Head Injury Intubating a Head-Injured Patient The anesthesiologist's first encounter with a patient who has sustained a traumatic brain injury (TBI) may come as a result of a request for assistance with airway management. Patients with GCS scores of 7 or 8 or less require intubation and controlled ventilation for ICP or airway control or both. Patients with less severe head injuries also may require intubation because of trauma-related cardiopulmonary dysfunction or, when uncooperative, to facilitate diagnostic procedures.

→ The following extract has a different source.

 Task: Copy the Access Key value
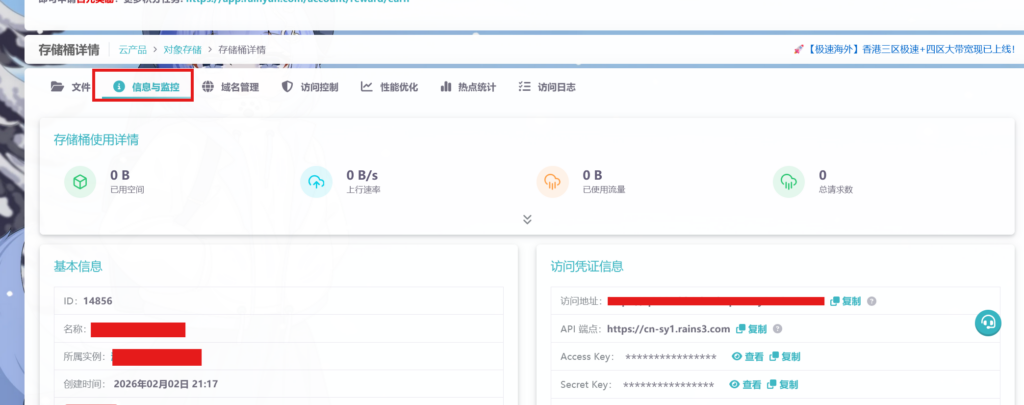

In choosing the intubation technique, the anesthesiologist may encounter numerous conflicting constraints , including (1) elevated ICP, (2) a full stomach, (3) uncertain cervical spine status, (4) uncertain airway status (e.g., presence of blood, possible laryngotracheal injury, possible skull base fracture), (5) uncertain volume status,
(6) an uncooperative or combative patient, (7) hypoxemia. There is no correct way, and the best approach is determined by the relative weight of these various factors along with the degree of urgency. The anesthesiologist must not become distracted by placing an excessive initial emphasis on ICP. The anesthesiologist needs to keep sight of the ABCs of resuscitation: Securing the airway, guaranteeing gas exchange, and stabilizing the circulation are higher initial
priorities than ICP. One must not risk losing the airway or causing severe hypotension for the sake of preventing coughing on the tube or brief hypertension with intubation. Cervical Spine The possibility of causing or aggravating an injury to the cervical spine is a relevant concern. Approximately 2% of blunt trauma victims who survive to reach a hospital and 8% to 10% of TBI victims with GCS less than 8 have a fracture of the cervical spine. This incidence suggests that a hypnotic-relaxant-direct
laryngoscopy approach for all patients with a closed-head injury might convey a measurable risk of injuring the cervical cord. Nonetheless, although the literature contains contradictions, several published series have concluded that a rapid-sequence induction does not convey significant risk of neurologic injury. It is possible, however, that the incidence of intubation-related neurologic injury is underreported. An informal survey reported by Criswell and colleagues indicated that
there have been more such events than one can infer from the published literature. Nonetheless, the literature argues that we will get away with it most of the time, and most TBI patients requiring airway control are intubated using a hypnoticrelaxant-direct laryngoscopy sequence. It is our (probably minority) opinion, however, that the possibility of devastating spinal cord injury exists, probably most so with injuries in the atlanto-occipital region, which are also difficult to identify radiologically, and that the anesthesiologist should identify
circumstances in which time latitudes allow more detailed examination or radiologic evaluation. When there is any uncertainty regarding the airway or the cervical spine, direct laryngoscopy (with vigorous atlanto-occipital extension) should probably be avoided, unless the exigencies of airway control demand it (which often is the case). The nasal route can be considered if the clinical context warrants, bearing in mind that risk of infection may be increased with skull base fracture and CSF leak.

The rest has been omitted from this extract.